Reste la dernière promesse forte de Trump : Pas un seul soldat américain sur le sol gazaoui pour gérer l’après-trêve. Là aussi la réalité pourrait être plus nuancée que le discours péremptoire de l’homme fort des Etats-Unis d’Amérique. Il y a du nouveau dans la ville de Kiryat Gat, une cité industrielle israélienne…
Washington, très discrètement, y a installé un nouveau Centre de coordination militaro-civil (CCMC) dédié à Gaza. Elle aura pour mission la supervision du cessez-le-feu dans l’enclave palestinienne et la préparation de la phase de reconstruction. Trump, qui aura la main sur ce centre de commandement international, a déjà déployé ses soldats dans la ville.
Cette partie du pays s’anime ; au centre commercial de Kiryat Gat, dans le sud d’Israël, le déploiement des soldats américains est sur toutes les lèvres. Peu de personnes ont vu ces militaires qui impressionnent mais tout le monde sait qu’ils sont bien là. Une habitante s’est confiée à RFI : «ils viennent manger tous les jours, parfois ils sont seuls ou en groupe. C’est bon pour l’économie, pour toute la ville».
Un autre résident qui a un magasin d’électronique se frotte les mains : la base américaine «est très proche, oui. Je dois dire que ça a fait beaucoup de buzz, surtout au début, lorsqu’ils sont arrivés. Mais ils ne sont pas là en masse. Je suppose qu’ils travaillent aussi et qu’ils ne sont pas là pour faire du tourisme».

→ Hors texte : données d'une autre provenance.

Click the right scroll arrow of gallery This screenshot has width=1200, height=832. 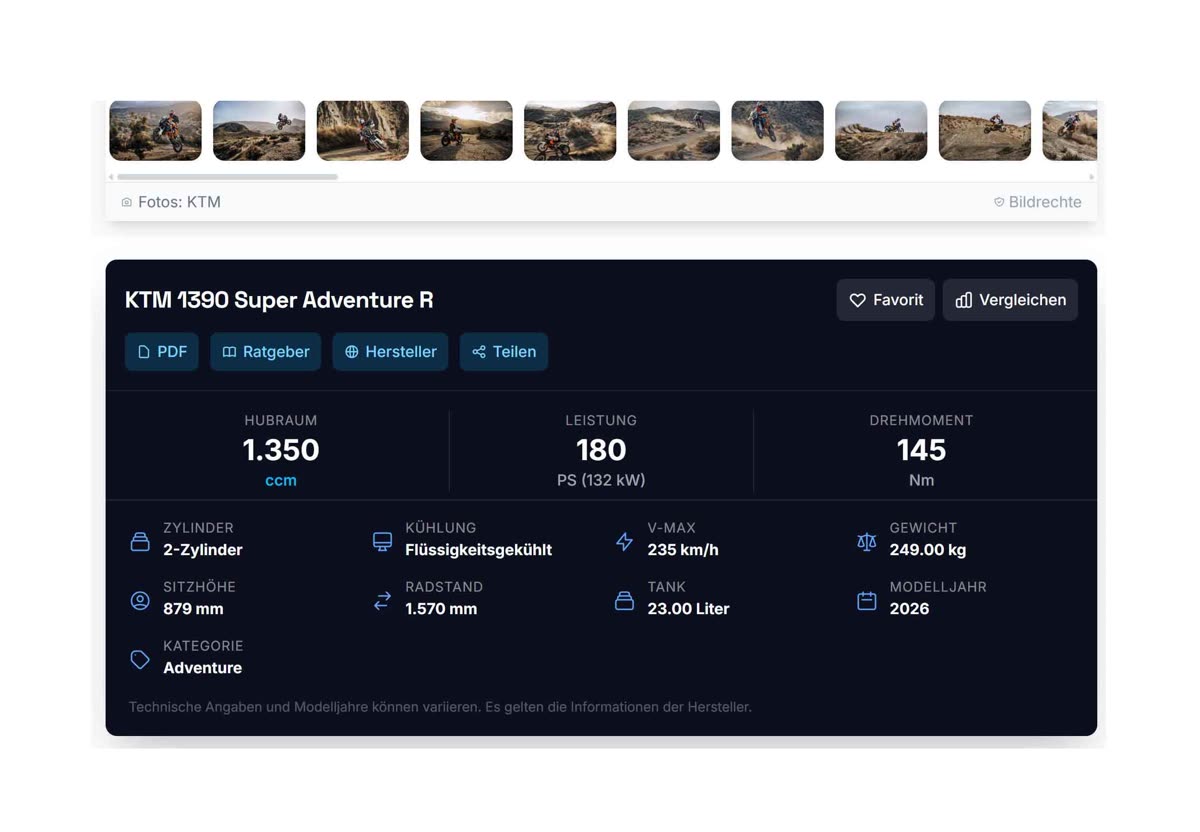pos(1091,177)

200 soldats américains sont sur les lieux depuis trois semaines. On dit d’eux qu’ils sont spécialistes des transports, de la sécurité ou de la logistique, et qu’ils entreront en action dès le début de la deuxième phase du plan du président Trump. D’ici là ils scrutent le respect de l’accord de cessez-le-feu dans la bande de Gaza, nichée à moins de 30 kilomètres…

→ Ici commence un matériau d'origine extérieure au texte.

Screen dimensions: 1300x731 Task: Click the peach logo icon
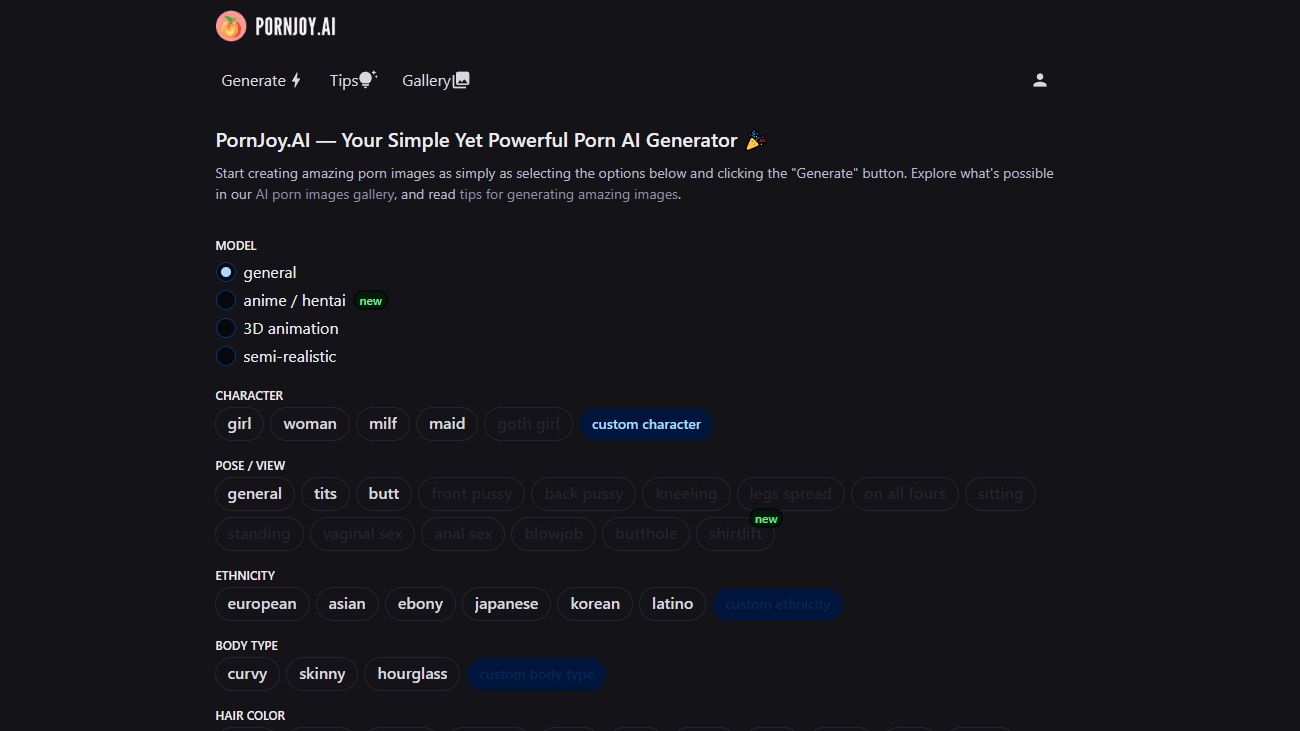click(x=231, y=27)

Que fera exactement cette unité après le feu vert du Commandant en chef – Trump -, combien de temps ils camperont chez les Palestiniens ? Seule la Maison Blanche a ces réponses. Ce qu’on sait c’est que les pays arabes gesticulent de leur côté autour de leur propre plan de reconstruction, lequel écarterait Israël et les USA selon les déclarations. Est-ce que ce projet est le même que celui de Washington ? Là aussi mystère.